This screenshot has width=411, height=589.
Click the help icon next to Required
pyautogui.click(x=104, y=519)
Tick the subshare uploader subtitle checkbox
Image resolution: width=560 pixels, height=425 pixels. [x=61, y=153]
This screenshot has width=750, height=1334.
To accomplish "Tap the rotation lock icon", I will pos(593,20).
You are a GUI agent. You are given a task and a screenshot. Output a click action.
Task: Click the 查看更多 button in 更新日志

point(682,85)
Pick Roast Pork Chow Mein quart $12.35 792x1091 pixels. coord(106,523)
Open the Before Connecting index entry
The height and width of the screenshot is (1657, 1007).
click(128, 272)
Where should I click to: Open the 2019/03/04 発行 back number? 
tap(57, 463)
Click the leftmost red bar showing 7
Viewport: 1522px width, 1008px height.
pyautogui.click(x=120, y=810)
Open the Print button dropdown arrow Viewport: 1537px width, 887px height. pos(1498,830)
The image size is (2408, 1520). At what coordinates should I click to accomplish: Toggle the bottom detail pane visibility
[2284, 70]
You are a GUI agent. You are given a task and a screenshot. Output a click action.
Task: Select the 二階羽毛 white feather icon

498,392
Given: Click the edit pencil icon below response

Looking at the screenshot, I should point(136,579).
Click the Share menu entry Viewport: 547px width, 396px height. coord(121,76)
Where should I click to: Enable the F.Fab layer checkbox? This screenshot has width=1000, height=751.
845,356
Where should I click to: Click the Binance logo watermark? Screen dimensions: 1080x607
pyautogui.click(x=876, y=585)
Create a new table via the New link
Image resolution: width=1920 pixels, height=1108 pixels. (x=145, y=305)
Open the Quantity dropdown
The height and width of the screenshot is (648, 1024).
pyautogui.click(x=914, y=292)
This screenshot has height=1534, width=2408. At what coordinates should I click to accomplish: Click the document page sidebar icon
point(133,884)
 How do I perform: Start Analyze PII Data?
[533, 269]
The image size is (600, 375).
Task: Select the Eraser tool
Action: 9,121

_ _ _

§ **Problem to solve**
Copy out all the entries above with "check box" substituted for "checkbox", keeping everything else the same.

§ **Exercise result**
This screenshot has width=411, height=589.
Click the help icon next to Required
pyautogui.click(x=104, y=519)
Tick the subshare uploader subtitle check box
Image resolution: width=560 pixels, height=425 pixels. [x=61, y=153]
This screenshot has width=750, height=1334.
To accomplish "Tap the rotation lock icon", I will pos(593,20).
You are a GUI agent. You are given a task and a screenshot. Output a click action.
Task: Click the 查看更多 button in 更新日志

point(682,85)
Pick Roast Pork Chow Mein quart $12.35 792x1091 pixels. coord(106,523)
Open the Before Connecting index entry
The height and width of the screenshot is (1657, 1007).
click(128, 272)
Where should I click to: Open the 2019/03/04 発行 back number? 
tap(57, 463)
Click the leftmost red bar showing 7
Viewport: 1522px width, 1008px height.
pyautogui.click(x=120, y=810)
Open the Print button dropdown arrow Viewport: 1537px width, 887px height. pos(1498,830)
The image size is (2408, 1520). At what coordinates should I click to accomplish: Toggle the bottom detail pane visibility
[2284, 70]
You are a GUI agent. You are given a task and a screenshot. Output a click action.
Task: Select the 二階羽毛 white feather icon

498,392
Given: Click the edit pencil icon below response

Looking at the screenshot, I should point(136,579).
Click the Share menu entry Viewport: 547px width, 396px height. coord(121,76)
Where should I click to: Enable the F.Fab layer check box? This screenshot has width=1000, height=751.
845,356
Where should I click to: Click the Binance logo watermark? Screen dimensions: 1080x607
pyautogui.click(x=876, y=585)
Create a new table via the New link
Image resolution: width=1920 pixels, height=1108 pixels. (x=145, y=305)
Open the Quantity dropdown
The height and width of the screenshot is (648, 1024).
pyautogui.click(x=914, y=292)
This screenshot has height=1534, width=2408. At what coordinates should I click to accomplish: Click the document page sidebar icon
point(133,884)
 How do I perform: Start Analyze PII Data?
[533, 269]
The image size is (600, 375).
Task: Select the Eraser tool
Action: 9,121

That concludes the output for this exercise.